A prominent example in which room temperature nuclear quantum effects become important are molecules with very short hydrogen bonds. Malondialdehyde is one such molecule, through a series of mutations malondialdehyde can be chemically modified (4-cyano-2,2,6,6-tetramethyl-3,5-heptanedione) to consistently produce very short hydrogen bonds.

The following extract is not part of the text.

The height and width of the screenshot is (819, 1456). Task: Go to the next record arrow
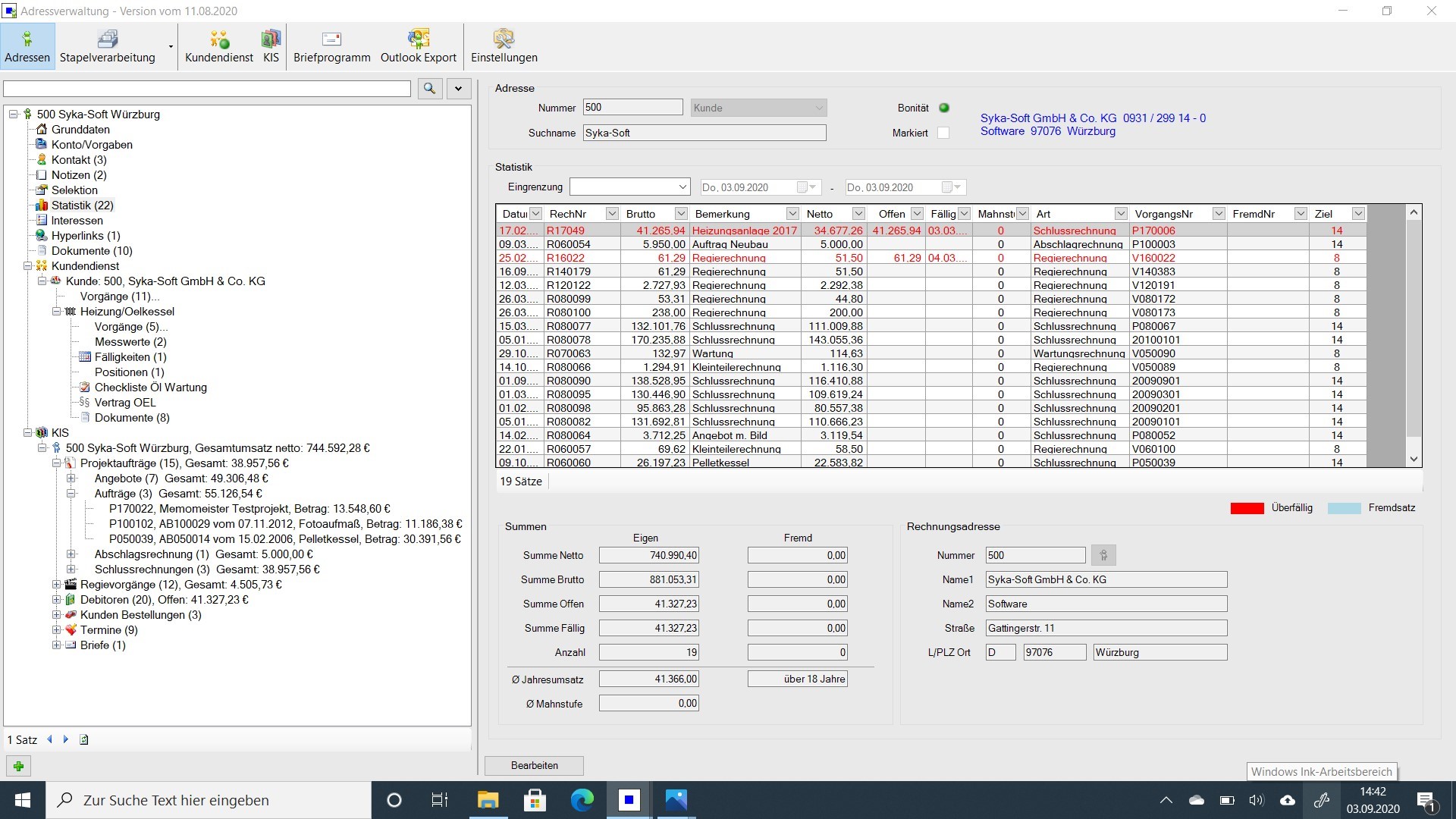[66, 739]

NuSol is a program, which can be used to calculate the nuclear equilibrium densities for a proton, or deuteron, involved in the short hydrogen bonding. However, also larger nuclei and more than one atom can be solved. To this end, NuSol provides an interface for three different numerical solving strategies for the stationary one, two, and three dimensional Schrödinger equation. The first is a generalized Numerov solver, which we extended to the three dimensional case. The program further includes a Chebyshev polynomial and sinc-DVR solver.
In addition to the application of NuSol to short hydrogen bonds, NuSol also solves analytical text book and model potentials like the 2D Henon–Heiles potential, the 3D linearly coupled sextic oscillators, or the simple quantum harmonic and quantum anharmonic oscillators to high accuracy.